But experts have offered words of caution on the supposed flight of the rich.

There is no official data on the number of wealthy individuals leaving because of Labour’s tax changes.

“The most recent tax data on wealthy individuals with non-dom status from HMRC [His Majesty’s Revenue and Customs, the UK’s tax revenue department] shows that the number of non-doms leaving the UK is in line with or below official forecasts,” said Mark Bou Mansour, an advocate at the Tax Justice Network.

Claims that recent revenue-boosting tax reforms have triggered a massive non-dom exodus are false and part of a wider rhetoric that is detrimental to the UK’s fiscal and economic health, he said.

“Talking about whether the superrich will move if we tax can be a distraction from talking about the harms to economies and democracies that arise from not taxing extreme wealth,” he said.

Mansour pointed to a 2024 study by the London School of Economics that interviewed a number of wealthy individuals. It found the most important factors underpinning their reluctance to migrate were their attachment to the capital’s cultural infrastructure, private health services and schools, and the ability to maintain social ties.

“There’s plenty of strong evidence showing that the superrich don’t choose to relocate just to pay less tax,” said Mansour.

Behind a large number of articles predicting an exodus of wealthy people was a report by the passport advice firm Henley & Partners.

However, the report was found to be based on flawed methodology, and was later amended.

Even so, Lesperance said he has worked with a number of clients who have left the UK since Labour came into power.

He argued that while not necessarily large in number, the group makes up a high percentage of overall tax revenue raised by the government.

“The tax contribution of a non-dom is about 220,000 pounds ($289,000) a year, which is about six or seven times the UK average,” he said, “They’re super contributors” who need to be protected, or else, “You’re going to actually see a drop in annual tax collections because these people have left.”

Some of his clients have chosen to relocate to Milan and Dubai.

“As one of my clients said, ‘London’s nice, but it’s not that nice,’” he said.

But Michelle White, head of private office at UK wealth management firm Rathbones, said that while her clients are internationally mobile and could move away, the majority have stayed put so far.

“Since some of these articles started coming out saying the floodgates are open, we haven’t seen that,” she said.

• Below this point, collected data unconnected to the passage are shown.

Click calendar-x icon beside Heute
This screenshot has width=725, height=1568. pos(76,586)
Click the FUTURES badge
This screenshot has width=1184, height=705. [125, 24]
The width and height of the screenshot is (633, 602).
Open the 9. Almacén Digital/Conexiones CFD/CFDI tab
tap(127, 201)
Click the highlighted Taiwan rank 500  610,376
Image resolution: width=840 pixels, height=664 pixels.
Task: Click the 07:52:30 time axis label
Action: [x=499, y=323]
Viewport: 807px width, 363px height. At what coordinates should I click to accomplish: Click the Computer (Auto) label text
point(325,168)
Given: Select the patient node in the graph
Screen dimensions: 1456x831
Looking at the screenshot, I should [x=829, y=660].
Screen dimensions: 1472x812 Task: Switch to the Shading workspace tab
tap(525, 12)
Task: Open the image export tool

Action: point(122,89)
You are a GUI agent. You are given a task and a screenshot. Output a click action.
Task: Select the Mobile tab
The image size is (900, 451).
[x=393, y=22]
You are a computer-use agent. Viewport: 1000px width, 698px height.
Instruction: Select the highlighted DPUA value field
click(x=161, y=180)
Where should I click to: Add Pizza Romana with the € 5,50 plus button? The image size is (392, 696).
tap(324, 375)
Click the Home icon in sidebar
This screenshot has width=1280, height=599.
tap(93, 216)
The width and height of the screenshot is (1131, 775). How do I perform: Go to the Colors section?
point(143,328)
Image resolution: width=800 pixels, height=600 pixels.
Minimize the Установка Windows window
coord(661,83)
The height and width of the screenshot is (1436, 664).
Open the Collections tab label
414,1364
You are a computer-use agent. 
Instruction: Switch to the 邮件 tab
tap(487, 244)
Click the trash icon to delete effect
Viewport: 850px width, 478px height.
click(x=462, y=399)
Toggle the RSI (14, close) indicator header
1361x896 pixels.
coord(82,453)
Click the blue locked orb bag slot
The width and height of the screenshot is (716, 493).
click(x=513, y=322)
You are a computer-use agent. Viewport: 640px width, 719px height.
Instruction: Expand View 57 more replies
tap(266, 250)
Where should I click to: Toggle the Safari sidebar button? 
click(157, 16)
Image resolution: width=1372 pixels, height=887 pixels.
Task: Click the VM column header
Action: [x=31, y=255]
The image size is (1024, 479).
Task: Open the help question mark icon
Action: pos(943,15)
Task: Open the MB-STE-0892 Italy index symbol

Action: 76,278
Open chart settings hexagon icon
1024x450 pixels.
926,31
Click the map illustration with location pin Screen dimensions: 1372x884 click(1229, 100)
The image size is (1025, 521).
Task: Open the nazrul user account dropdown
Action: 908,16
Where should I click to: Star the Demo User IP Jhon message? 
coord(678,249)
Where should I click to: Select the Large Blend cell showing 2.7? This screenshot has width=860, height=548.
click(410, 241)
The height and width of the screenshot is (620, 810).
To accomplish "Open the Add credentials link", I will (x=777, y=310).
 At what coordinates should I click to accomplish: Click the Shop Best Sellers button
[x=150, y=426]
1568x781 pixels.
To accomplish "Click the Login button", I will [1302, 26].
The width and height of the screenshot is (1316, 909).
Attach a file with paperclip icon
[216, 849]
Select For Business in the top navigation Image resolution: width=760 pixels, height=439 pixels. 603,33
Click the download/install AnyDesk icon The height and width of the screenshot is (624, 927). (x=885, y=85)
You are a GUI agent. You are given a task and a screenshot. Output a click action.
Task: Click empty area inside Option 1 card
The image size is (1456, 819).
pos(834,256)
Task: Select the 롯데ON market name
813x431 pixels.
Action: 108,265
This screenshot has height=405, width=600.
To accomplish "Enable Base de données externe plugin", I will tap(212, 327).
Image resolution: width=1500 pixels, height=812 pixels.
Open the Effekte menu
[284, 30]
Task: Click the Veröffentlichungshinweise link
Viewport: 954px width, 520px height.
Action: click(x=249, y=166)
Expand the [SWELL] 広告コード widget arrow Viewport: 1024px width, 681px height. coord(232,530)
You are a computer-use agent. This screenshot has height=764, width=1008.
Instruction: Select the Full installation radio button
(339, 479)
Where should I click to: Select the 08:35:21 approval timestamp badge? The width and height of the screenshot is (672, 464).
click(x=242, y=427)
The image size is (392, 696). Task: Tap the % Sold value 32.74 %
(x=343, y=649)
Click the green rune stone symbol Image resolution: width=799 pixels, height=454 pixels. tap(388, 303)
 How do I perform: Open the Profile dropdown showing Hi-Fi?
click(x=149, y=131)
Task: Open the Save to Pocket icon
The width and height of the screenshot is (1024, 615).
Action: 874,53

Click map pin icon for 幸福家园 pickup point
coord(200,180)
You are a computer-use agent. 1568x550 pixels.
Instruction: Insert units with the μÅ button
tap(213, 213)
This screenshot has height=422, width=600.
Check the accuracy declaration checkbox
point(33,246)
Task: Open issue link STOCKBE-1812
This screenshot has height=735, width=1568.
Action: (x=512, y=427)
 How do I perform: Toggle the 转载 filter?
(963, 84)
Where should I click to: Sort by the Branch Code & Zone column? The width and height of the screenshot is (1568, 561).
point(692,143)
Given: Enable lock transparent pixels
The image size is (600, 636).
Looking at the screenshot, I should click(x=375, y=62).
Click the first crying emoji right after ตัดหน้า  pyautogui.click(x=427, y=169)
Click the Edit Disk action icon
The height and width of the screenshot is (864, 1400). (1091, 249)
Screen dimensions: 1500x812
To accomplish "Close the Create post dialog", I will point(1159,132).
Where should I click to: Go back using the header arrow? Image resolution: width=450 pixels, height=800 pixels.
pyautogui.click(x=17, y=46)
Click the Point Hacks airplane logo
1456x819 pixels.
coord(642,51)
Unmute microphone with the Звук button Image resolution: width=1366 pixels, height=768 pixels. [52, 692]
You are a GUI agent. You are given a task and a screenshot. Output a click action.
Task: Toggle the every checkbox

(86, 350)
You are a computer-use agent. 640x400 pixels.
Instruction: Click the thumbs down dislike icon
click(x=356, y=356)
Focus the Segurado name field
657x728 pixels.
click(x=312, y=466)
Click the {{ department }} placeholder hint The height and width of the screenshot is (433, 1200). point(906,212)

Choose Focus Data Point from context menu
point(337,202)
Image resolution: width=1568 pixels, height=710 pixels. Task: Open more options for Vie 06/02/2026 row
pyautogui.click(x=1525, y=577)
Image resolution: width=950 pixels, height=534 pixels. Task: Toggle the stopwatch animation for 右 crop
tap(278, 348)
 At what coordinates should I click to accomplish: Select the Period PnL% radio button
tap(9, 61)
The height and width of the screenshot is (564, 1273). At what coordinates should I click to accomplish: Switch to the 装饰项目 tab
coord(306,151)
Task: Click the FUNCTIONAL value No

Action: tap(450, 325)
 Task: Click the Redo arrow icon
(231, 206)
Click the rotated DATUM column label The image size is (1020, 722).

Britain’s schools, legal system and business environment continue to be pull factors, she argued.

Those who have left usually have ventures or properties abroad and can easily relocate, or are considering selling their business in the next two years or so, and do not want to pay capital gains tax on sales.

Others have big payouts from private equity or hedge funds and want to avoid paying income tax.

“It means that they’ll go and spend more time somewhere else and less time here in order to not pay UK tax on that sale,” said White.

A large extent of her clientele in the end decides to stay in the UK to raise families, and mitigates taxation through smart planning.

“I tell people to look at the next 50 years and plan taxes around that,” she said, “People take a long view.

“Tax is one thing, but quality of life and how you actually want to live as a family often overrides the tax aspect.”

Chancellor of the Exchequer Rachel Reeves prepares to speak to the press during a visit to a branch of the Tesco supermarket chain in London, Britain, November 19, 2025 Leon Neal/Pool via REUTERS
Chancellor of the Exchequer Rachel Reeves prepares to speak to the press during a visit to a branch of the Tesco supermarket chain in London, Britain, November 19, 2025 [Leon Neal/Pool via Reuters]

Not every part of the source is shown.